SELECTED TEXT ::
════════════════

Already on GitHub? Sign in to your account

RFC: Two possibilities for integrating Markdown into TSDoc #12

Open
octogonz opened this issue Mar 23, 2018 · 12 comments
Open

RFC: Two possibilities for integrating Markdown into TSDoc #12

octogonz opened this issue Mar 23, 2018 · 12 comments
Labels
request for comments A proposed addition to the TSDoc spec

Comments

@octogonz
Copy link
Collaborator

octogonz commented Mar 23, 2018

Problem Statement

There are numerous incompatible Markdown flavors. For this discussion, let's assume "Markdown" means strict CommonMark unless otherwise specified.

Many people expect to use Markdown notations inside their JSDoc. Writing a Markdown parser is already somewhat tricky, since the grammar is highly sensitive to context (compared to other rich-text formats such as HTML). Extending it with JSDoc tags causes some interesting collisions and ambiguities. Some motivating examples:

1. Code fences that span tags

/**
 * I can use backticks to create a `code fence` that gets highlighted in a typewriter font.
 * 
 * This `@tag` is not a TSDoc tag, since it's inside a code fence.
 * 
 * This {@link MyClass | hyperlink to the `MyClass` base class} should get highlighting
 * in its target text.
 * 
 * This {@link MyClass | example of backtick (`)} has an unbalanced backtick (`)
 * inside a tag.
 */

Intuitively we'd expect it to be rendered like this:


I can use backticks to create a code fence that gets highlighted in a typewriter font.

════════════════

STORED DATA ::
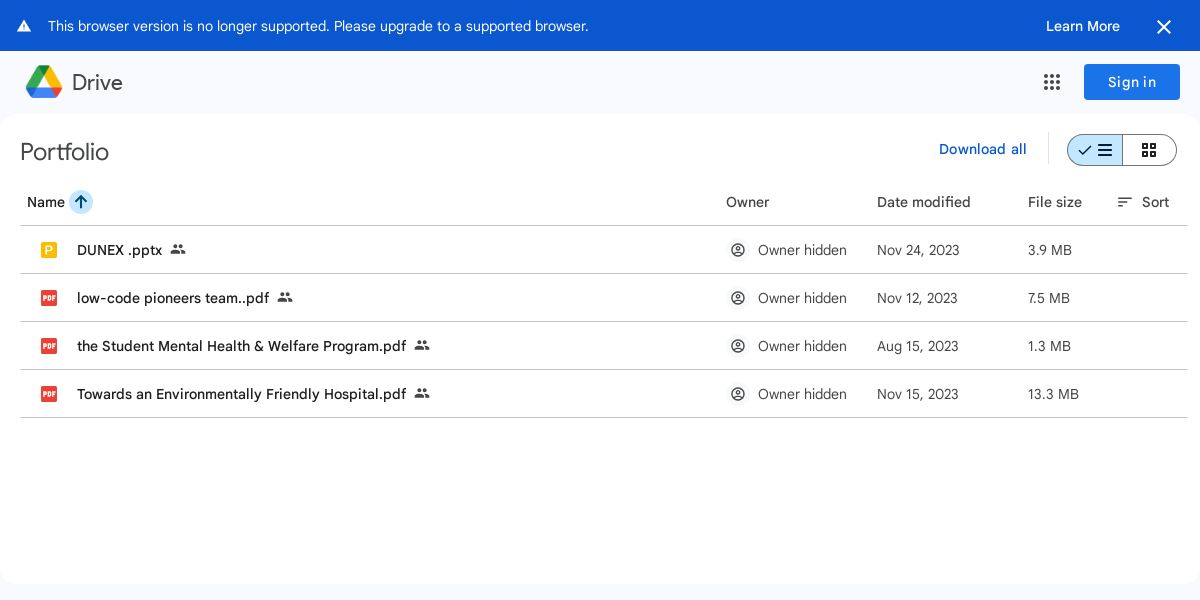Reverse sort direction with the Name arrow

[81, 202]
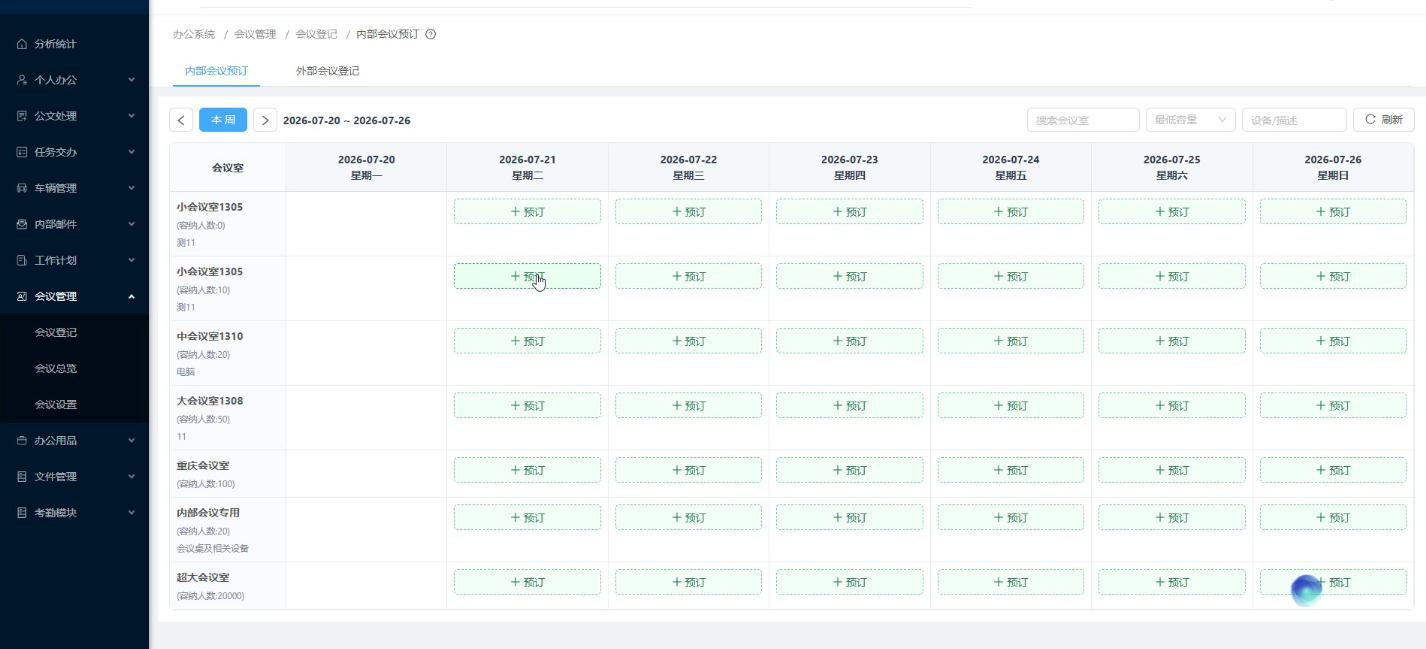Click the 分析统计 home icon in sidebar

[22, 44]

════════════════

WORK TO DO ::
1 - In the TSDoc Markdown discussion, translate this sentence into French: "Many people expect to use Markdown notations inside their JSDoc."
2 - Carry on the TSDoc Markdown discussion from the point where it stops.

RESPONSES TO THE TASKS ::
1 - De nombreuses personnes s'attendent à utiliser des notations Markdown dans leur JSDoc.

2 -
This @tag is not a TSDoc tag, since it's inside a code fence.

This hyperlink to the MyClass base class should get highlighting in its target text.

This example of backtick (`) has an unbalanced backtick (`) inside a tag.


2. Stars

Stars have the same problems as backticks, but with even more special cases:

/**
 * Markdown would treat these as
 * * bullet
 * * items.
 *
 * Inside code comments, the left margin is sometimes ambiguous:
 ** bullet
 ** items?
 *
 * Markdown confusingly *allows a * inside an emphasis*.
 * Does a *{@link MyClass | * tag}* participate in this?
 */

Intuitively we'd expect it to be rendered like this:


Markdown would treat these as

  • bullet
  • items.

Inside code comments, the left margin is sometimes ambiguous:

  • bullet
  • items?

Markdown confusingly allows a * inside an emphasis.
Does a * tag participate in this?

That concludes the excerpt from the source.